Algunas preguntas nos incomodan. Nos sacan de eso que los psicólogos llaman nuestra zona de confort y la tentación inmediata es volverse, mirar hacia atrás para ver si hay alguien cerca que pueda contestar. Con un poco de suerte, la cuestión no iba para nosotros.

Hace unas pocas semanas participé en un evento que, por su nombre, se diría que solo concierne a algunos, en concreto los directivos de organizaciones. Me refiero al encuentro de Empresas con valores, que organizó Triodos Bank el pasado 22 de enero y en el que se compartieron ideas sobre cómo hacer negocios con éxito y con responsabilidad.

David Escamilla, periodista y presentador del coloquio en el que participé junto a Víctor Viñuales, director de la Fundación Ecología y Desarrollo, planteó una pregunta fundamental y de esas que son para todo el mundo, porque cada cual debería pensarla por sí mismo y encontrar su propia respuesta.

¿Qué es la ética? Concluimos, en aquel debate, que no es otra cosa que hacerse preguntas. No hay una fórmula matemática que determine qué empresa es ética, pero si esta lo quiere ser tendrá que preguntarse cómo está afectando a sus proveedores, a los clientes, a sus empleados, al medio ambiente y al conjunto de la sociedad.

Personas o empresas, somos éticos cuando nos responsabilizamos de lo que hacemos y nos preguntamos cómo podemos mejorar el impacto que, de forma inevitable, tenemos a nuestro alrededor. Hay un refrán que dice: la calle estaría limpia si cada cual barriera su trozo de acera. ¿Cuál es el trozo de acera de tu empresa? ¿Y el tuyo como ciudadano? Eso hay que ser capaz de verlo y también de asumirlo.

Hoy todos y cada uno, lo queramos o no, estamos en un combate. Sin ánimo de simplificar más de la cuenta, se pueden identificar al menos dos modelos de sociedad y de ser humano contrapuestos. El de la especulación y el beneficio por el beneficio, que avanza por inercia, y el de las personas y empresas de la economía real que quieren actuar con valores y que se plantean su existencia como una oportunidad para la transformación social, no solo para la supervivencia.

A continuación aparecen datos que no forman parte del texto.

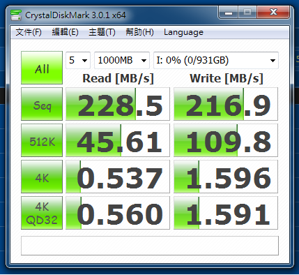The height and width of the screenshot is (275, 299).
Task: Open the drive selection dropdown I: 0%
Action: coord(216,60)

Como comentamos en el evento de Triodos Bank, es cierto que en el camino hacia la empresas con valores hay algunos que actúan con más sinceridad y otros más por moda o por fachada. Pero estoy convencido de que llegará el momento en que las empresas que no sean auténticas no funcionarán, porque las personas no les permitirán que, por ejemplo, no sean transparentes de verdad y utilicen este concepto como simple marketing. Dicho muy llanamente, se les verá el plumero.

Ante la eterna excusa del mercado que todo lo dicta y lo puede, estamos cambiando ese mercado. Cuando empezó la alimentación ecológica, por ejemplo, era cosas de unos pocos idealistas; pues ha crecido muchísimo desde entonces, y así con muchas otras actividades y maneras diferentes de trabajar, hacer negocios y vivir.

Ya somos muchos más de los que algunos desearían o reconocen, el problema es que aún nos falta algo fundamental, que es conectar. Es época de grandes alianzas sociales, de movilizar a todos los que desde el ámbito personal y profesional nos preocupa lo que ocurre en el mundo y nos hacemos preguntas y, sobre todo, de unir fuerzas para decantar definitivamente la balanza.

Con tu consumo, con tu comportamiento, con tu empresa, ¿también te sumas a dar el empujón decisivo a una economía más humana?